何件かの安アパートやワンルームマンションを確認したが、幸いなことにその範囲では救出が必要な知人はいない模様だった。
それでも何人か、住居が倒壊、半壊している者があり、本人に会って確認する前には緊張感が走った。
ある知人のマンションは、二階部分がグシャッと潰れており、三階に住んでいたその知人は就寝中に約2メートル分ほど落下して目が覚めたという。
貴重品をビニール袋に詰め込んで脱出してきた知人は、興奮状態でその時の様子を語ってくれた。
阪神大震災では、だいたい5階建て以上の高層の鉄筋コンクリートの建造物に、あちこちでこのように「ある特定の階だけ潰れる」という現象が見られた。
一見、倒壊していないように見えても、ダルマ落としのように一階分潰れたビルというのは、実際に見てみるとじわじわ恐怖感の沸いてくる、本当に厭な眺めだった。
ビルの構造や震源の位置によって、どの階が潰れるかはまさにロシアンルーレットのようなものだったのだろう。
潰れてしまった階の居住者には甚大な被害が出たし、同じビルの住民は、震災時に直接の打撃を受けなくても、ビル全体が破壊されたのと同等の経済的損失を被ることになる。
補修か建て替えかの結論が出ないまま、立ち入り禁止になって延々放置され続けたマンションも多数に上るのだが、それはまた後の話になる。
またある知人は、ほとんど柱数本だけで辛うじて倒壊を免れたような木造アパートで、グラグラ揺れる二階部分から必死に貴重品を回収していた。
早朝の激震以降も、度々震度3〜5クラスの余震が続いていたので危険極まりなく、その場に居合わせた友人知己は声をそろえて「はやく逃げろ」と道から呼びかけていた。
まわれる範囲の知人の安否を確認した後、私は一旦自室に帰った。
四畳半の部屋は洗濯機をかきまわしたような状態で、足の踏み場も無かった。

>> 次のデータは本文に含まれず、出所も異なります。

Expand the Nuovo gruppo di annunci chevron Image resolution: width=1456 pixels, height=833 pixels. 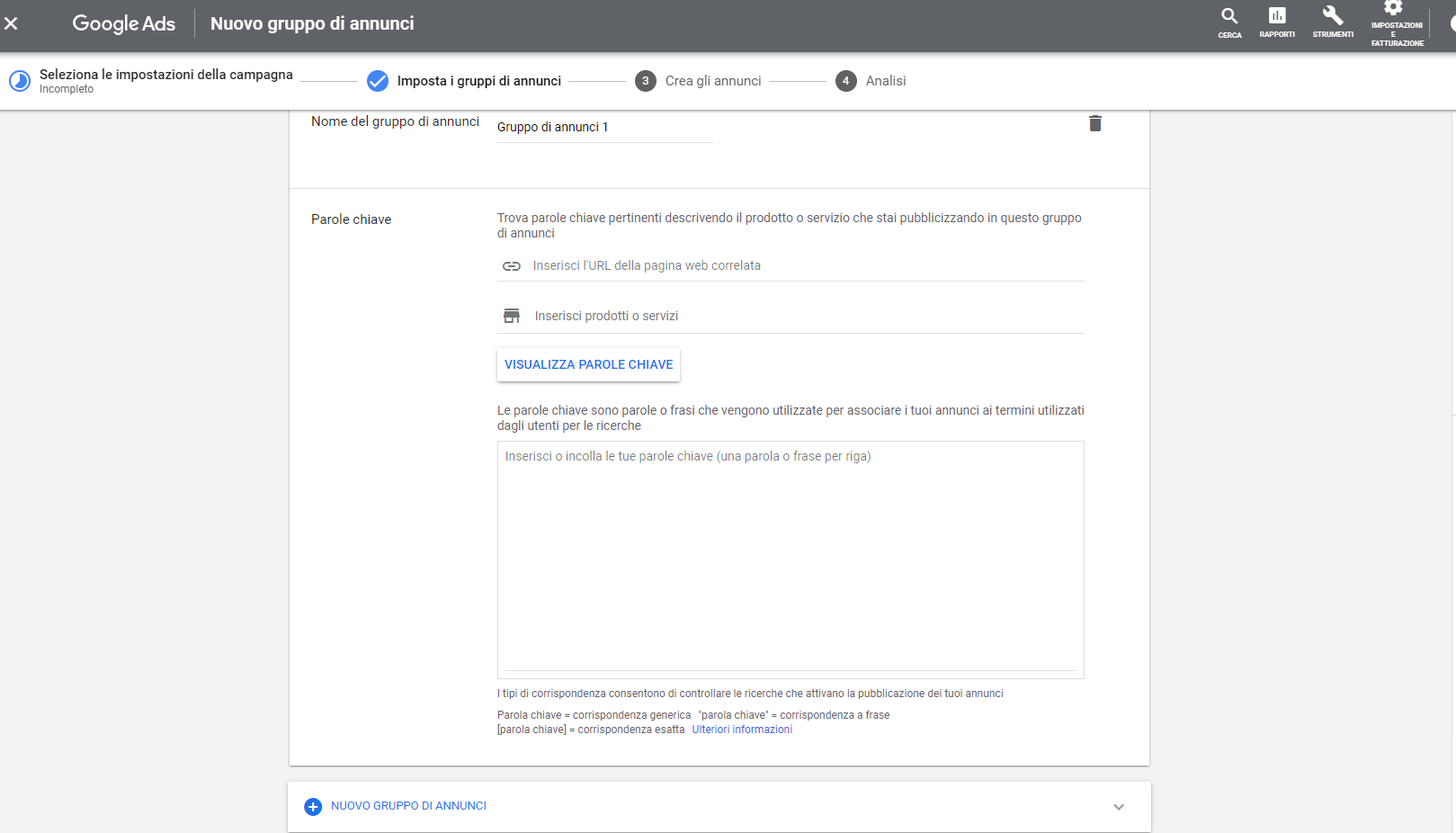pyautogui.click(x=1118, y=807)
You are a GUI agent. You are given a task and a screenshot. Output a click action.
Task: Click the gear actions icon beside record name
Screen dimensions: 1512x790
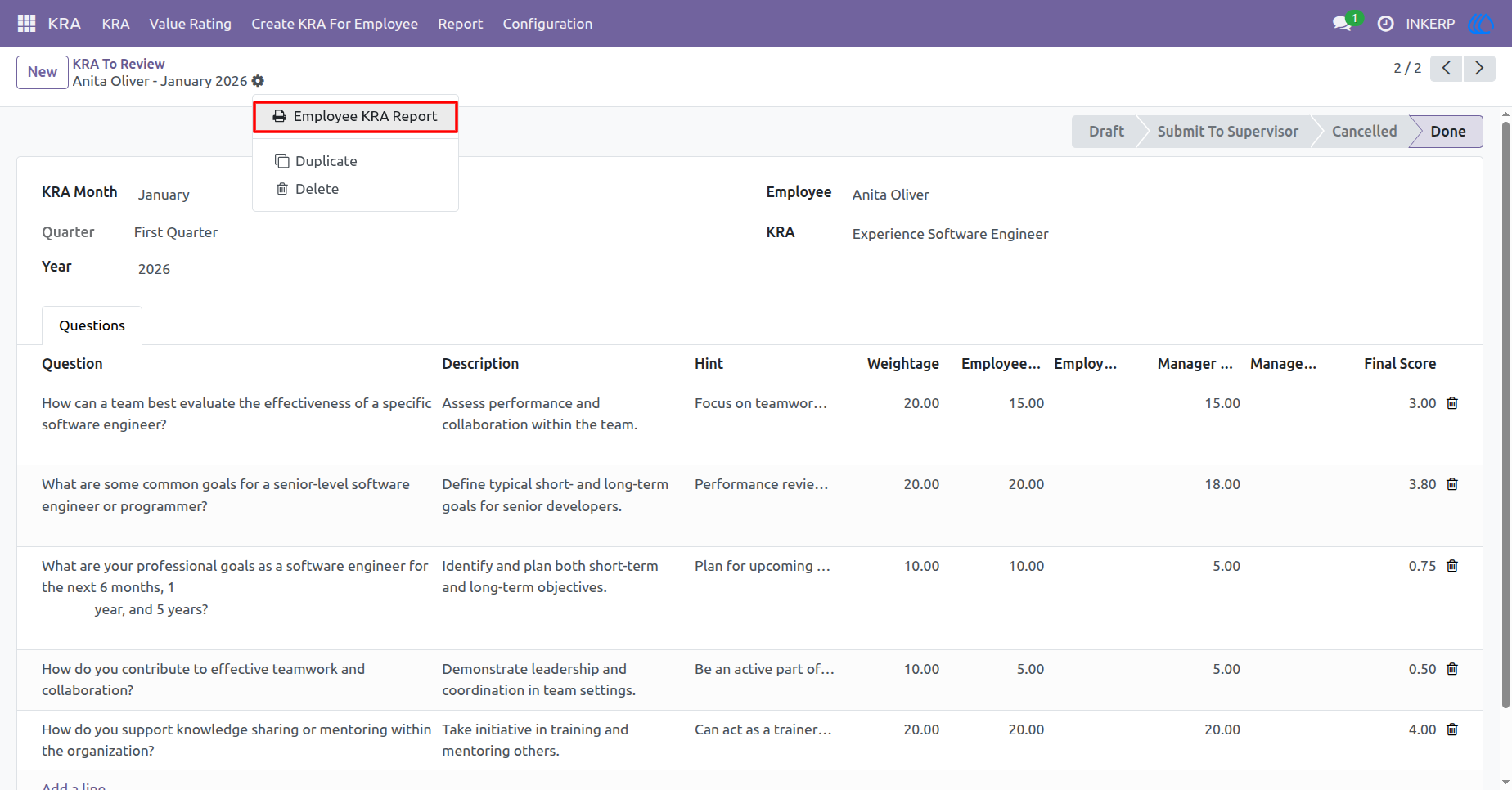(x=258, y=81)
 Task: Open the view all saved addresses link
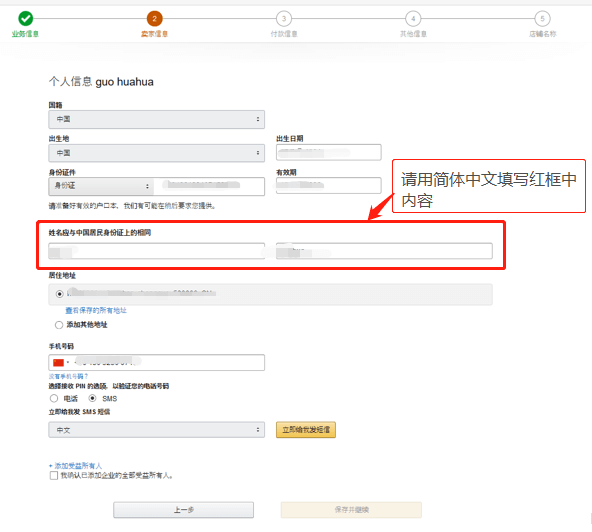coord(96,310)
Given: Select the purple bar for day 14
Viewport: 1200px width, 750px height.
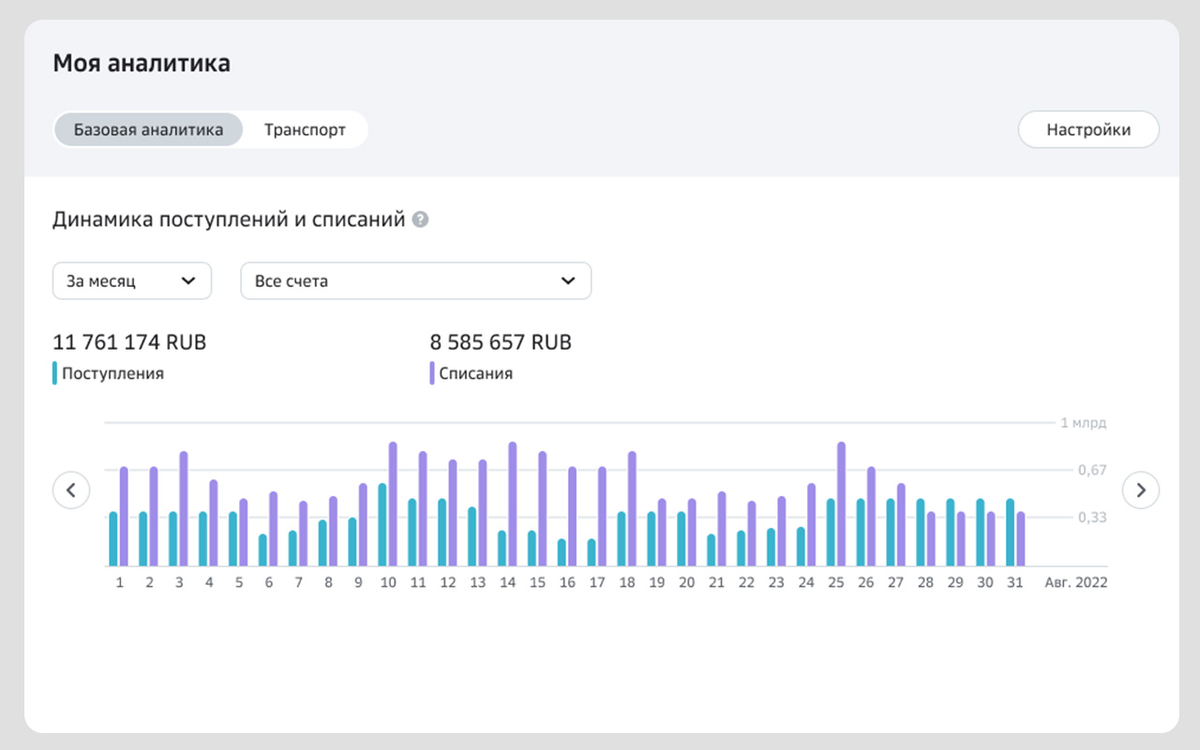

電話を掘り起こしてみたものの、もちろん不通。
当時はまだ携帯電話は完全に普及しておらず、当然ながら私も持っていなかったので、親元との連絡も取れなくなった。
とにかく情報が必要なので、ラジオを調達しようと部屋を発掘する。
登山のためのポケットラジオもあったはずなのだが見つからず、ラジカセの電池が生きていることを確認したので、スイッチを入れてみる。
一応震災の情報は流れているのだが、しばらく聴いてみても一向に要領を得ず、報道機関自体が情報を求めて右往左往していることだけが判明した。
結局、自分の足で歩き、目で見てきた範囲のことだけが確実な情報なのだ。
部屋にいる間も、度々余震は続いた。
今から振り返れば、そのあと被害が出るほどの激震はやってこないということが分かっているのだが、当日はそんなことを予測できないので、揺れが襲ってくるたびに非常に恐ろしい思いをした。
いくつも倒壊したマンションを見、火災の発生現場も見てきたことで、恐怖感にも具体的なイメージが伴っていたのだ。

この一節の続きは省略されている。